Records drawn from a dataset:
^^^^^^^^^^^^^^^^
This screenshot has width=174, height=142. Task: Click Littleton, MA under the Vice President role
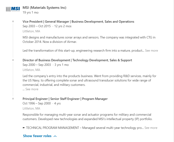[x=31, y=31]
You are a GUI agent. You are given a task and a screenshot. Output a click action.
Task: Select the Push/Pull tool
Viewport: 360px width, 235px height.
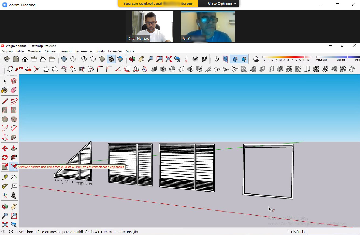click(13, 148)
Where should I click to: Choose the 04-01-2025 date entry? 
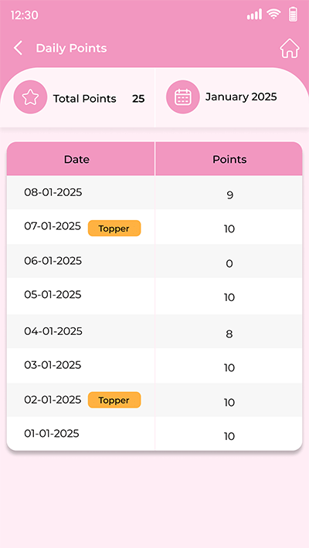pyautogui.click(x=53, y=331)
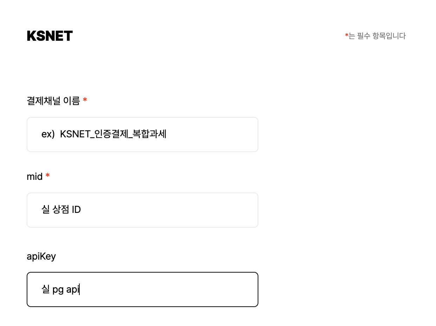This screenshot has width=436, height=326.
Task: Click the 결제채널 이름 input field
Action: click(x=143, y=135)
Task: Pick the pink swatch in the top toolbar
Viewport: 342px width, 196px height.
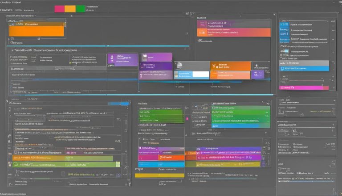Action: pyautogui.click(x=59, y=9)
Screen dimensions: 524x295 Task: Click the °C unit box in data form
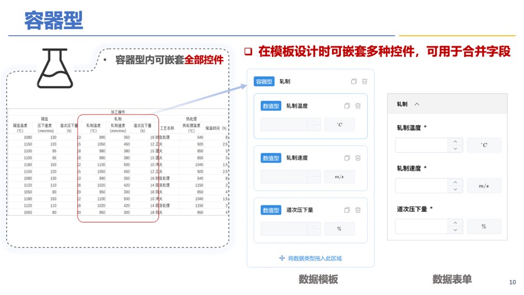tap(484, 145)
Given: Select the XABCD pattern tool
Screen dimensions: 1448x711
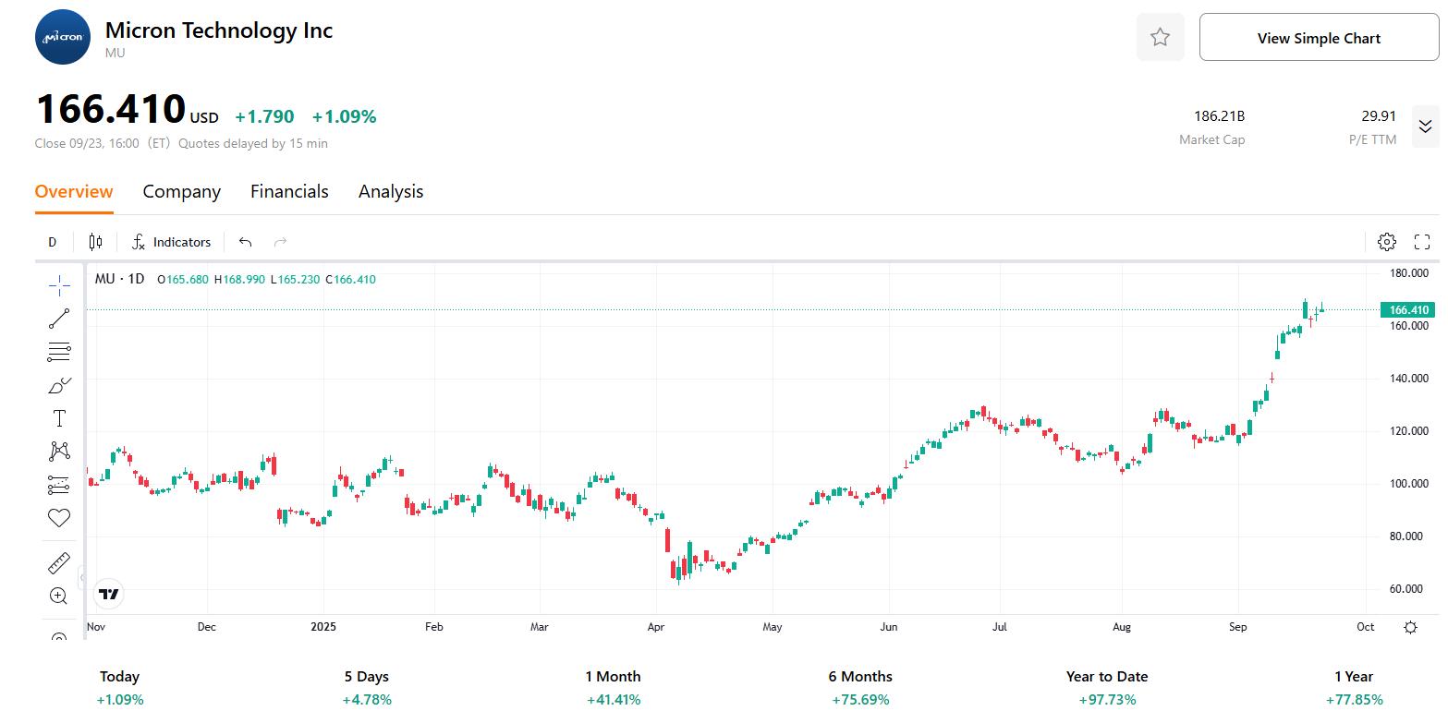Looking at the screenshot, I should (57, 451).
^^^^^^^^^^^^^^^^
__Aim of the task__: Transcribe all the data word for word; the images stay out.

__Written solution__:
This screenshot has width=174, height=142. Task: Click Littleton, MA under the Vice President role
[x=31, y=31]
You are a GUI agent. You are given a task and a screenshot. Output a click action.
Task: Select the Push/Pull tool
Viewport: 360px width, 235px height.
click(13, 148)
Where should I click to: Choose the 04-01-2025 date entry? 
pyautogui.click(x=53, y=331)
This screenshot has width=436, height=326.
Task: Click the 결제채널 이름 input field
Action: click(x=143, y=135)
Task: Pick the pink swatch in the top toolbar
Viewport: 342px width, 196px height.
Action: pyautogui.click(x=59, y=9)
Screen dimensions: 524x295 Task: Click the °C unit box in data form
tap(484, 145)
Given: Select the XABCD pattern tool
Screen dimensions: 1448x711
Looking at the screenshot, I should (57, 451).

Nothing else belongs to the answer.